Kami berhasil mencapai meja kantin panjang saat cyborg tadi celingukan di ambang mulut lorong tempat kami masuk. Kutemukan beberapa pisau dapur yang sedikit berkarat—bukan masalah, toh kalau kubunuh juga mereka bukan manusia lagi. Altair mengambil panci presto, dan tampang kami memungkinkan bakal memenangkan konten cosplay Disney Tangled.
Altair meletakkan telunjuk di depan bibir, mengibas-ibaskan tangan memberi kode agar aku mengikutinya menyelinap keluar dari sana perlahan. Jemari besar itu menggenggam gagang panci presto erat-erat di depan dada, sambil tetap menjagaku untuk tetap berada di belakang punggung tegap.
Kurasa, subjek 003 itu sengaja mematikan listrik di sini agar menyusahkan kami melihat dengan jelas. Beruntung kantin memiliki jendela lebar yang dengan senang hati mempersilakan cahaya bulan masuk dengan jumlah banyak. Meski yang kulihat hanya samar-samar dan rata-rata berwarna kebiruan gelap, setidaknya ini lebih dari cukup untuk mengetahui di mana posisi lawan.

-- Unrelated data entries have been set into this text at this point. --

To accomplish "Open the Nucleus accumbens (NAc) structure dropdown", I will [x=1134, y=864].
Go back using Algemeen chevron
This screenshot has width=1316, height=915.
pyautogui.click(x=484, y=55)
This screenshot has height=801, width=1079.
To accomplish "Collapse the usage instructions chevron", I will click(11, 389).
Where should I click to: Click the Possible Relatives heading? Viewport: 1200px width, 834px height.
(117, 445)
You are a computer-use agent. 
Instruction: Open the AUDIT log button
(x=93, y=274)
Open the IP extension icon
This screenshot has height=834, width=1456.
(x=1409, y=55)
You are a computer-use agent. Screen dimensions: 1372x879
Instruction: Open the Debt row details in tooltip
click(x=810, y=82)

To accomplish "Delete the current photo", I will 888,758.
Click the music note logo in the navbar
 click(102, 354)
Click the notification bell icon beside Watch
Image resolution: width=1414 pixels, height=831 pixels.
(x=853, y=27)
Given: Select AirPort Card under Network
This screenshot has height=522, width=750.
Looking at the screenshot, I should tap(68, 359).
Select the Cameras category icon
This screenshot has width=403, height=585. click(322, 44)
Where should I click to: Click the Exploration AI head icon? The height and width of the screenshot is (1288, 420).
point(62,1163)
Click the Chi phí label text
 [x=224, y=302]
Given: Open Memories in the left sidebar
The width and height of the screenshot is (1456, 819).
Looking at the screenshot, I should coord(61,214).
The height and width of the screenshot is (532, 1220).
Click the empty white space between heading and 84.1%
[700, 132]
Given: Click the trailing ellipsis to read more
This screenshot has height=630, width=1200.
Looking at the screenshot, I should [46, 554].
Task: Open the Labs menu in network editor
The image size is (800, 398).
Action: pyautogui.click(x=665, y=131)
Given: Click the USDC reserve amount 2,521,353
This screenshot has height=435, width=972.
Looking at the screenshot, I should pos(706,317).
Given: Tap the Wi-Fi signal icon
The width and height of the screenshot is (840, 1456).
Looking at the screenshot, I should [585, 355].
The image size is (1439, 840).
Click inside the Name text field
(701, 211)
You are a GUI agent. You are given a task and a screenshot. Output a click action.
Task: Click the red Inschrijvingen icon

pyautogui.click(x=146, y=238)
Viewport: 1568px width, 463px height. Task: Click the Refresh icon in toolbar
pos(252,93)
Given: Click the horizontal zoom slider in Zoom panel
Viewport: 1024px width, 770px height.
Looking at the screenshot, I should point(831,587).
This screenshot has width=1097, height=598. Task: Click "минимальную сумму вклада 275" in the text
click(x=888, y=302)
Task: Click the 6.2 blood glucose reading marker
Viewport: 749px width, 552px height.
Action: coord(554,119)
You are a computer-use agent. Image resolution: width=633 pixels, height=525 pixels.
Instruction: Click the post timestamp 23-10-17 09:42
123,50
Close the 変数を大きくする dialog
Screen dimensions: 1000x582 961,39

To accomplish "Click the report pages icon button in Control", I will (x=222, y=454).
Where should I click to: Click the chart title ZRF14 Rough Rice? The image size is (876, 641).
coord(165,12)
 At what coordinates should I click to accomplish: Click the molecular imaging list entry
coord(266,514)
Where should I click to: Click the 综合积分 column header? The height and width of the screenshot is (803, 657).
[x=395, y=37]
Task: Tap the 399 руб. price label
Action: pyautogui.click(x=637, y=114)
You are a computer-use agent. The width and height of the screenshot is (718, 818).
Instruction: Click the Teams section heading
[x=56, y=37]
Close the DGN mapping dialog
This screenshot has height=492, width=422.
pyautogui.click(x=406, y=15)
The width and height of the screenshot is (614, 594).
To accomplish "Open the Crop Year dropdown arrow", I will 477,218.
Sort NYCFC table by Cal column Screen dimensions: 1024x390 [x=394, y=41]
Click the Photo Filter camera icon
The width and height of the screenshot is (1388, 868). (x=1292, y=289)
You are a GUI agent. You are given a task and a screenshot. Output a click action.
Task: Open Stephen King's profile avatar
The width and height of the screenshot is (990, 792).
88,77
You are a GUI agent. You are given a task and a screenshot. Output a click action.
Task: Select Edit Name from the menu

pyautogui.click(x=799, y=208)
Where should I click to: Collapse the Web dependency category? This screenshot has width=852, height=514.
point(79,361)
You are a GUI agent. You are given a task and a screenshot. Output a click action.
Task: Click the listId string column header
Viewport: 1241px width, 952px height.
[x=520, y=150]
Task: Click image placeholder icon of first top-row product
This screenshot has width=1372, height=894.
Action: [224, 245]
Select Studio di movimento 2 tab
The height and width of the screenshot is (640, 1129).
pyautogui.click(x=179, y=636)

Cyborg itu masih bergeming di tempatnya, mungkin mendengarkan dengan seksama gerak-gerik kami. Altair mulai memikirkan cara bagaimana kami bisa keluar dari sini, padahal pintu masuk dan keluarnya menjadi satu, dihalangi tubuh besar pria sebesar babon.
Begitu penglihatan renang ini menemukan kotak tisu berdebu, rumah minimalis bagi laba-laba kecil, langsung kuraih tanpa ba-bi-bu lagi. Pemuda yang melihat aksiku itu tertegun, mencekal tanganku agar tidak membunyikan beda sembarangan.
Kepalanya mendekat, berbisik di telingaku, "Dia pintar, ingat? Mungkin dia nggak bakal nyari dari mana sumber suaranya, tapi dari mana asal benda itu dilempar."
Masuk akal, aku mengangguk memasang ekspresi 'jadi harus gimana?' dan Altair mulai berbisik di telingaku, menjelaskan rencananya panjang-panjang.
***
Sekuat tenaga aku berlari berkelok-kelok di antara lorong-lorong berkelit lantai satu. Peluh tak lagi kuindahkan, menetes begitu saja membasahi bekas-bekas bercak kecokelatan di baju. Rambutku beterbangan sangking cepatnya laju lari dan embusan angin yang berlawanan.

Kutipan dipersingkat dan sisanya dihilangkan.